# Ariens Snowblower Steel Gauge?



## Cutter (Mar 29, 2017)

Does anybody know exactly, what the gauge of the steel used in making the Ariens Snowblower's is?
10....12? I am not sure.lain:


----------



## tpenfield (Feb 24, 2015)

Are you planning on making copy-cat machines? or needing to do some metal repair? You could use a micrometer to get the thickness.


----------



## arienskids (Jan 26, 2018)

hes gonna open up a factory overseas and start cloning them and dropping predators on them. but serIously, it depends on the age and if its a pro or consumer model


----------



## nwcove (Mar 2, 2015)

just measured a modern chute, and with paint it was 2.07 mm, 12 gauge ?


----------



## tpenfield (Feb 24, 2015)

I just measured the thickness on the bucket of my Ariens ST824LE . . . about 12 gauge.
------------
> [Stated goal A]: Restate word for word the part of the snowblower steel thread starting with "## arienskids (Jan" and going on through "mm, 12 gauge ?".
> [Stated goal B]: Summarize the snowblower steel thread in two sentences.

> [Data]:
------------
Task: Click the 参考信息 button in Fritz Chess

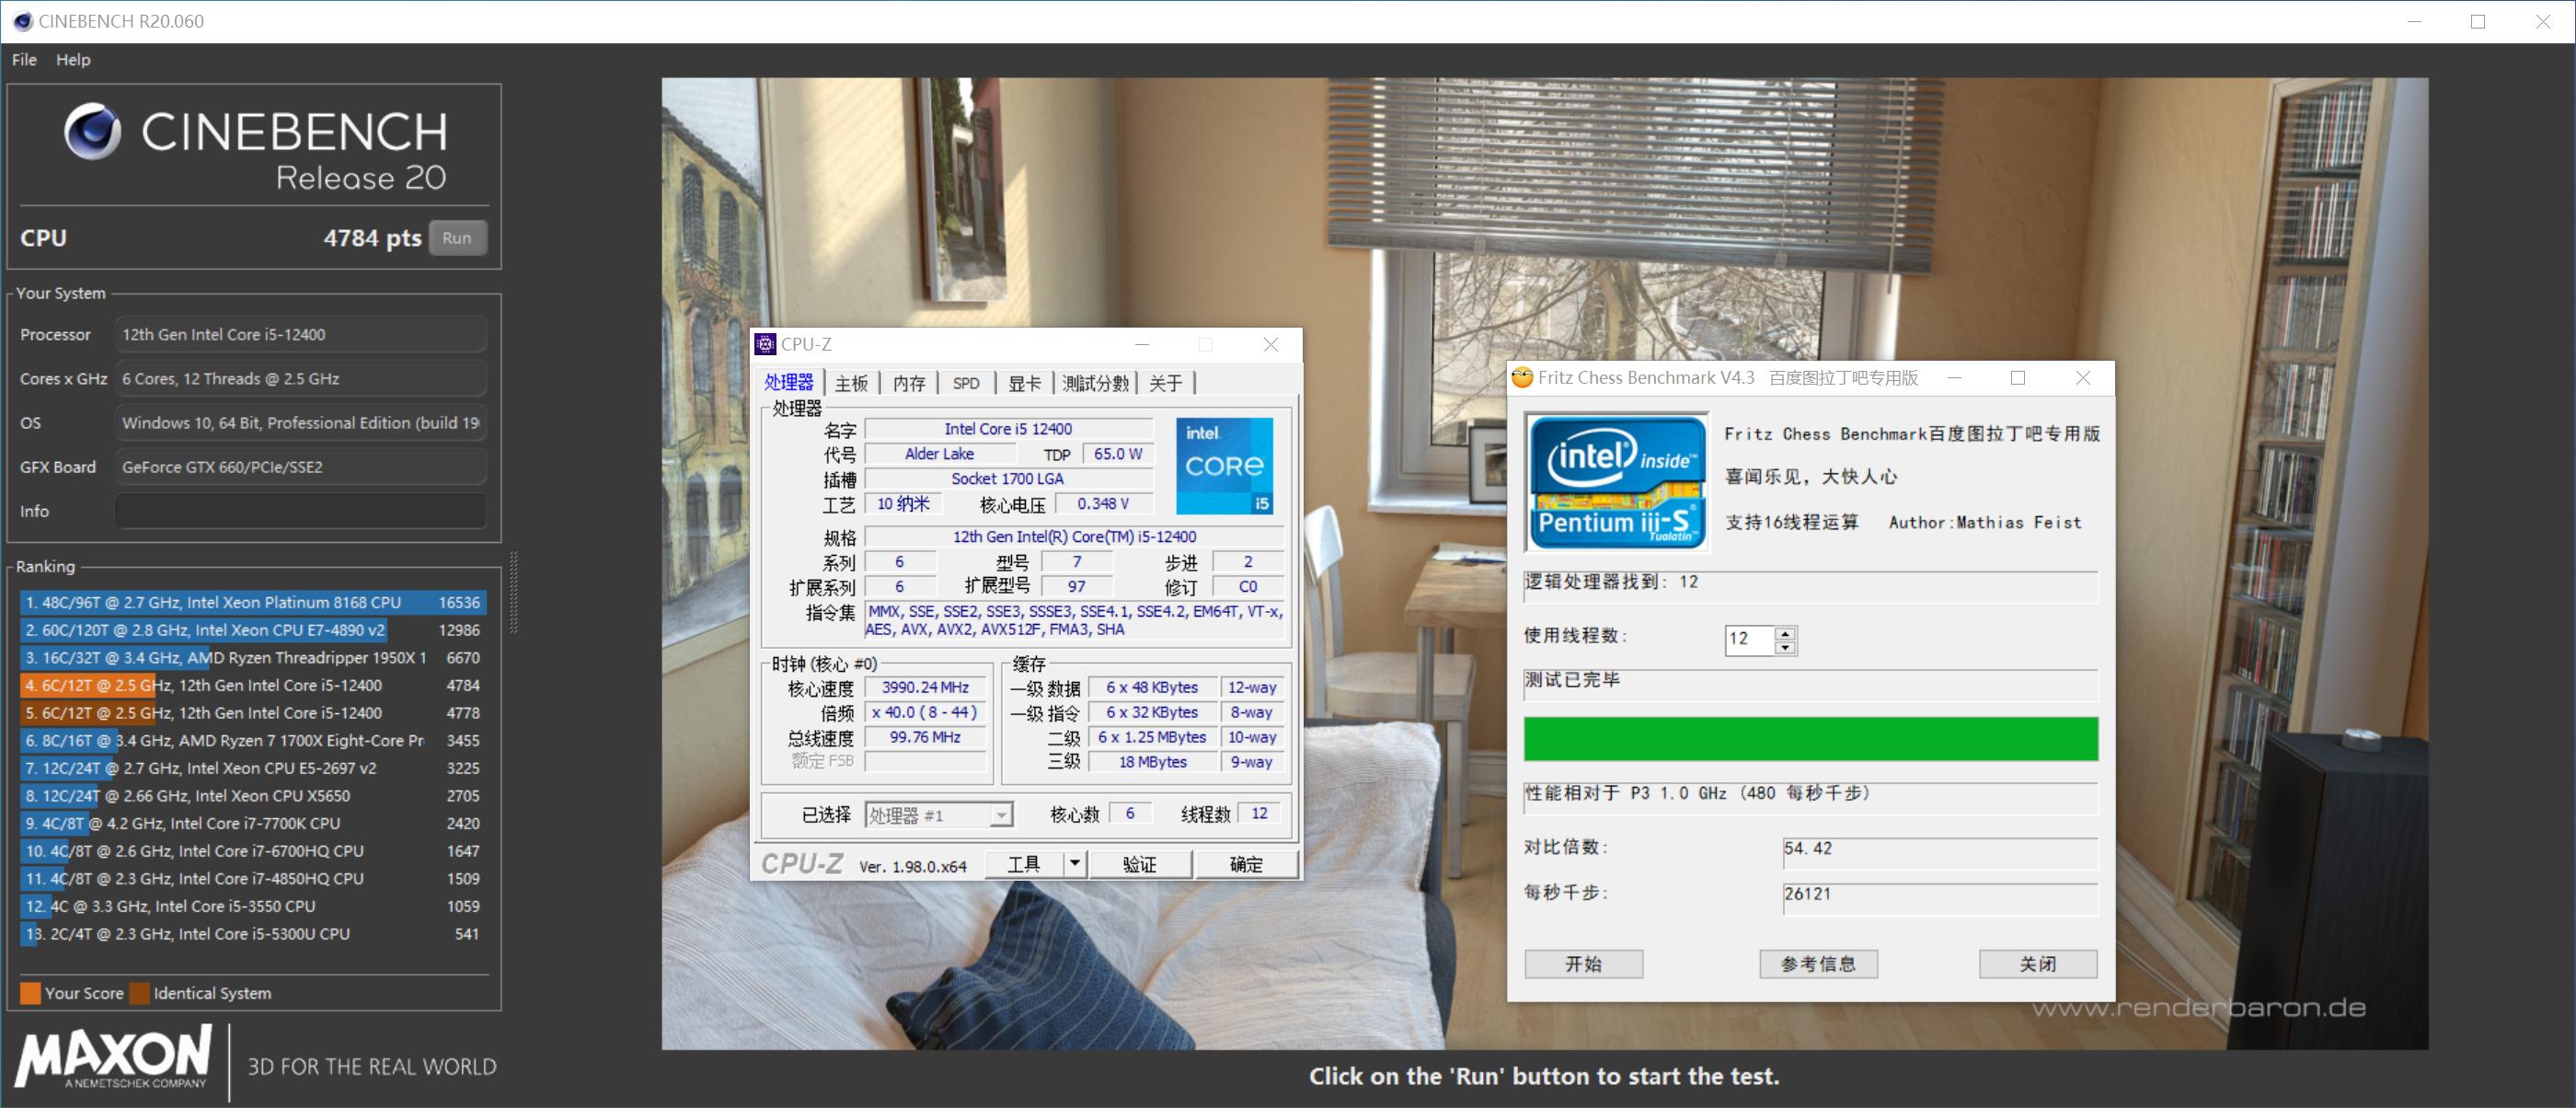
------------
> [Answer A]:
## arienskids (Jan 26, 2018)

hes gonna open up a factory overseas and start cloning them and dropping predators on them. but serIously, it depends on the age and if its a pro or consumer model


----------



## nwcove (Mar 2, 2015)

just measured a modern chute, and with paint it was 2.07 mm, 12 gauge ?

> [Answer B]: One participant asks what gauge of steel is used in Ariens snowblowers; one reply suggests measuring the thickness with a micrometer, and another says it depends on the machine's age and whether it is a pro or consumer model. Two measurements are reported: a modern chute came to 2.07 mm with paint, possibly 12 gauge, and the bucket of an Ariens ST824LE was about 12 gauge.